Can you reproduce all the records below, replacing each "How do I perform" with "How would I carry out" and leaving everything else as it is?

* * * * * * *

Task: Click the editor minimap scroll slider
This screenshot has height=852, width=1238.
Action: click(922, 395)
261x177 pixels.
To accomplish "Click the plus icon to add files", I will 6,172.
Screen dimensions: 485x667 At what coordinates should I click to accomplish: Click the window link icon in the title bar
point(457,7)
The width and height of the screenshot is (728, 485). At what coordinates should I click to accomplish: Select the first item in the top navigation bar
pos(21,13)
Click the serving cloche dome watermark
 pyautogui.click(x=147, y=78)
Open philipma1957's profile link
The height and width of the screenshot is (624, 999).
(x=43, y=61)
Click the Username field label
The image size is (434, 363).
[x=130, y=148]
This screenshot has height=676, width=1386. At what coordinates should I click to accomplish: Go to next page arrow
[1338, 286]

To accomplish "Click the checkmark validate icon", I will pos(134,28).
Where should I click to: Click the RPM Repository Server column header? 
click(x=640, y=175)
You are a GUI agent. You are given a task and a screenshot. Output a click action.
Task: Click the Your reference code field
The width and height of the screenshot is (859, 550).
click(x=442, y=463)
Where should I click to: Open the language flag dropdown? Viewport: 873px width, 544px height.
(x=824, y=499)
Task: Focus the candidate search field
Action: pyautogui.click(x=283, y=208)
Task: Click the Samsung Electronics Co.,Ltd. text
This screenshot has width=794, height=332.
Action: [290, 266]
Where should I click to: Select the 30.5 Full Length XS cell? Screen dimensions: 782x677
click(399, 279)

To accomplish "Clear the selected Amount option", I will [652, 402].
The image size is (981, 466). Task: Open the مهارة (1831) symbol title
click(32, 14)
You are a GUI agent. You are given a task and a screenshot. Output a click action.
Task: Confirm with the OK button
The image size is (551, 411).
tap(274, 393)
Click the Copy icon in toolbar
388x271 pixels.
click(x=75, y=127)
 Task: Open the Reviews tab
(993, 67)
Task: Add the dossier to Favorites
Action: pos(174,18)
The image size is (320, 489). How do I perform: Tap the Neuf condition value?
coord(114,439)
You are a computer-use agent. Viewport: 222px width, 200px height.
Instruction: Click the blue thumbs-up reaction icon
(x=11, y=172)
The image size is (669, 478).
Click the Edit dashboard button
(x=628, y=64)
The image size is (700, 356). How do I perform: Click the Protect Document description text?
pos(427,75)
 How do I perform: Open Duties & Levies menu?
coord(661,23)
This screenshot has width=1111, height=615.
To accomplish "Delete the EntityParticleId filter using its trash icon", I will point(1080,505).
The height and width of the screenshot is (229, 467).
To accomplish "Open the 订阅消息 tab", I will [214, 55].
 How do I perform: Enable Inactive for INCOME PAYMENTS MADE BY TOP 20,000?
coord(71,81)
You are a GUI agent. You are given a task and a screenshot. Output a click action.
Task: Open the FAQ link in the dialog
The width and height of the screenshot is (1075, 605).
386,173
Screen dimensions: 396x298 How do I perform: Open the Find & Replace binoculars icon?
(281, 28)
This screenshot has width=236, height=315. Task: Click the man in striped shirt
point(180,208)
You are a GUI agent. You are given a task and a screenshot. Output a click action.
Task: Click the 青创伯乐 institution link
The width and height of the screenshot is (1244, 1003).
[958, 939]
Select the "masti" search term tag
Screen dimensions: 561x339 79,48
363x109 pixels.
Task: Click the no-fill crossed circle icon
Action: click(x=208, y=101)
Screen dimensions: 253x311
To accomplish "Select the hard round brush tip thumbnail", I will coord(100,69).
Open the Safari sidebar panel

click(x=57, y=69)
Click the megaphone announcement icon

* * * * * * *

* CORRECT OUTPUT
Task: Click the editor minimap scroll slider
This screenshot has height=852, width=1238.
Action: click(922, 395)
261x177 pixels.
To accomplish "Click the plus icon to add files", I will 6,172.
Screen dimensions: 485x667 At what coordinates should I click to accomplish: Click the window link icon in the title bar
point(457,7)
The width and height of the screenshot is (728, 485). At what coordinates should I click to accomplish: Select the first item in the top navigation bar
pos(21,13)
Click the serving cloche dome watermark
 pyautogui.click(x=147, y=78)
Open philipma1957's profile link
The height and width of the screenshot is (624, 999).
(x=43, y=61)
Click the Username field label
The image size is (434, 363).
[x=130, y=148]
This screenshot has height=676, width=1386. At what coordinates should I click to accomplish: Go to next page arrow
[1338, 286]

To accomplish "Click the checkmark validate icon", I will pos(134,28).
Where should I click to: Click the RPM Repository Server column header? 
click(x=640, y=175)
You are a GUI agent. You are given a task and a screenshot. Output a click action.
Task: Click the Your reference code field
The width and height of the screenshot is (859, 550).
click(x=442, y=463)
Where should I click to: Open the language flag dropdown? Viewport: 873px width, 544px height.
(x=824, y=499)
Task: Focus the candidate search field
Action: pyautogui.click(x=283, y=208)
Task: Click the Samsung Electronics Co.,Ltd. text
This screenshot has width=794, height=332.
Action: [290, 266]
Where should I click to: Select the 30.5 Full Length XS cell? Screen dimensions: 782x677
click(399, 279)

To accomplish "Clear the selected Amount option", I will [652, 402].
The image size is (981, 466). Task: Open the مهارة (1831) symbol title
click(32, 14)
You are a GUI agent. You are given a task and a screenshot. Output a click action.
Task: Confirm with the OK button
The image size is (551, 411).
tap(274, 393)
Click the Copy icon in toolbar
388x271 pixels.
click(x=75, y=127)
 Task: Open the Reviews tab
(993, 67)
Task: Add the dossier to Favorites
Action: pos(174,18)
The image size is (320, 489). How would I carry out: Tap the Neuf condition value?
coord(114,439)
You are a computer-use agent. Viewport: 222px width, 200px height.
Instruction: Click the blue thumbs-up reaction icon
(x=11, y=172)
The image size is (669, 478).
Click the Edit dashboard button
(x=628, y=64)
The image size is (700, 356). How would I carry out: Click the Protect Document description text?
pos(427,75)
 How would I carry out: Open Duties & Levies menu?
coord(661,23)
This screenshot has width=1111, height=615.
To accomplish "Delete the EntityParticleId filter using its trash icon", I will point(1080,505).
The height and width of the screenshot is (229, 467).
To accomplish "Open the 订阅消息 tab", I will [214, 55].
 How would I carry out: Enable Inactive for INCOME PAYMENTS MADE BY TOP 20,000?
coord(71,81)
You are a GUI agent. You are given a task and a screenshot. Output a click action.
Task: Open the FAQ link in the dialog
The width and height of the screenshot is (1075, 605).
386,173
Screen dimensions: 396x298 How would I carry out: Open the Find & Replace binoculars icon?
(281, 28)
This screenshot has width=236, height=315. Task: Click the man in striped shirt
point(180,208)
You are a GUI agent. You are given a task and a screenshot. Output a click action.
Task: Click the 青创伯乐 institution link
The width and height of the screenshot is (1244, 1003).
[958, 939]
Select the "masti" search term tag
Screen dimensions: 561x339 79,48
363x109 pixels.
Task: Click the no-fill crossed circle icon
Action: click(x=208, y=101)
Screen dimensions: 253x311
To accomplish "Select the hard round brush tip thumbnail", I will coord(100,69).
Open the Safari sidebar panel

click(x=57, y=69)
Click the megaphone announcement icon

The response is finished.